**Required work:** Below are the records; copy exactly the stretch from the line containing "Instruction: Open scenario" through the line containing "Click the Department", both ends included, and nothing else.

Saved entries
──────────────────────────────

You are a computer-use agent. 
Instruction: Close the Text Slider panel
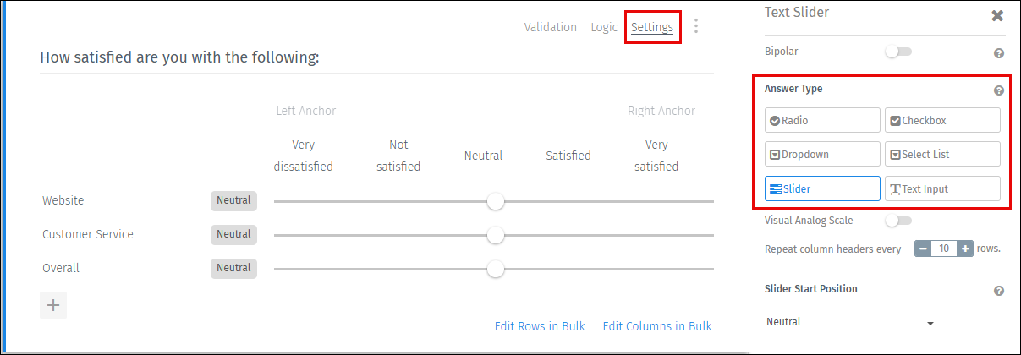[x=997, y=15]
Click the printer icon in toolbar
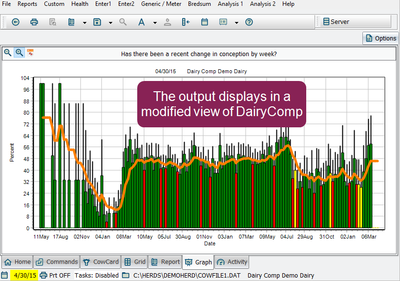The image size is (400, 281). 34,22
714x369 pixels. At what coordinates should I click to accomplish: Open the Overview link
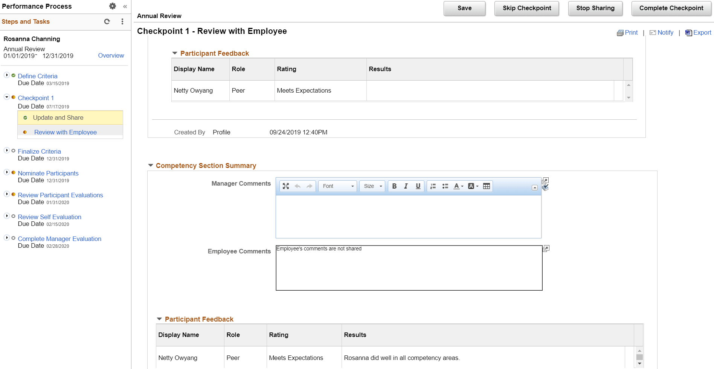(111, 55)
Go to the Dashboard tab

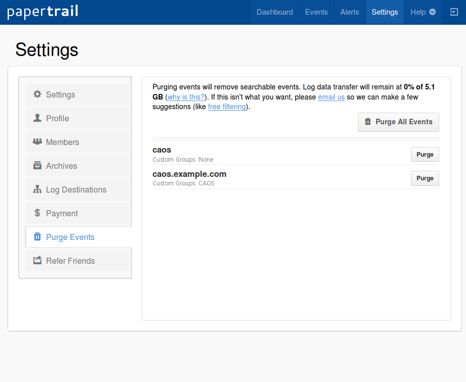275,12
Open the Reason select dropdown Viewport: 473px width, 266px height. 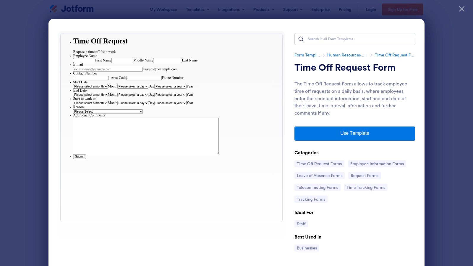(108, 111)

──────────────────────────────

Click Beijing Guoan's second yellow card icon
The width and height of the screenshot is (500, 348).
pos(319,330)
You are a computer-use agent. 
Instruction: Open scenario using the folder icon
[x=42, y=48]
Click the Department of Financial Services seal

──────────────────────────────

**Task solution:**
Instruction: Open scenario using the folder icon
[x=42, y=48]
Click the Department of Financial Services seal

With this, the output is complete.